Slop / Research term
Deskilling
The gradual loss of human skill when a tool takes over the practice that maintained it. Deskilling has happened with every wave of automation, and AI accelerates it because the tool now handles judgment, not just manual labor.
Deskilling is an old pattern with new reach. Factory automation deskilled craftspeople by breaking complex tasks into machine-tended steps. Spreadsheets deskilled mental arithmetic for many accountants. AI extends this into judgment-heavy work: junior doctors who always receive AI-suggested diagnoses may develop weaker diagnostic instincts, analysts who always receive AI-written summaries may lose the ability to synthesize raw data independently, and developers who always accept AI-generated code may stop understanding the systems they maintain.
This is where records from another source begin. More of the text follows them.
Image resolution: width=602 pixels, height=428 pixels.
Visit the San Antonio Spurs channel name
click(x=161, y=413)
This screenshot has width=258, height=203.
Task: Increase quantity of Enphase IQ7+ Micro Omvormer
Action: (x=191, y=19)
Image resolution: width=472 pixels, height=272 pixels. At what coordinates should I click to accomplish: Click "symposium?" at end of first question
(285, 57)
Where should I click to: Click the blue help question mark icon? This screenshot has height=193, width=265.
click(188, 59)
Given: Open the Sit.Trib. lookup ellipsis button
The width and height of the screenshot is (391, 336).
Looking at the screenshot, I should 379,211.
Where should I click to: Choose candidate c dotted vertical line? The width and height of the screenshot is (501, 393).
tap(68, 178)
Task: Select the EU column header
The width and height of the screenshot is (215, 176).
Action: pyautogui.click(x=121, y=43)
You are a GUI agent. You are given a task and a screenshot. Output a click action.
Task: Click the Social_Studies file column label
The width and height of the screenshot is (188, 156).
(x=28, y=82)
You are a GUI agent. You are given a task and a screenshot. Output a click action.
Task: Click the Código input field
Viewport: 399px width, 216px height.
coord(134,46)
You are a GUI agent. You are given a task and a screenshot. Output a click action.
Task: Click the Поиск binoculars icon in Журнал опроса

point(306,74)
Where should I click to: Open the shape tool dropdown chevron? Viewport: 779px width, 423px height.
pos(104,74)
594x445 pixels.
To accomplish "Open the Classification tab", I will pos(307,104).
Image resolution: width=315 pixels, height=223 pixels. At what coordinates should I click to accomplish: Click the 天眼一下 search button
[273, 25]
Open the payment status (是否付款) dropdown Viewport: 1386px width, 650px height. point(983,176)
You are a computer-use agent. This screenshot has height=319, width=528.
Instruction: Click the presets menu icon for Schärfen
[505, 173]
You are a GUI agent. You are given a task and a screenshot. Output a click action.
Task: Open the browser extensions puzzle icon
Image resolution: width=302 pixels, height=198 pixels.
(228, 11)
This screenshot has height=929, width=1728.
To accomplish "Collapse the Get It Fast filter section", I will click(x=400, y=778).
The skill erodes precisely because the tool performs well enough that practice feels unnecessary.
Builder example
Builders should ask a pointed question about every AI feature: which human abilities will erode if users rely on this daily for two years? The answer matters most for skills that become critical during exceptions, outages, and edge cases, exactly the moments when the AI is most likely to fail and the human needs to take over.
A professional relies on AI to draft every analysis. When the AI makes a subtle error, the professional cannot spot it because they have not practiced the underlying analysis in months.
Keep users engaged in the judgment steps, especially for skills that matter when the tool fails.
Common confusion: Automation can genuinely improve average outcomes while simultaneously weakening the backup capability needed when the automation fails. Both things can be true at once, which is why deskilling is easy to dismiss until the exception arrives.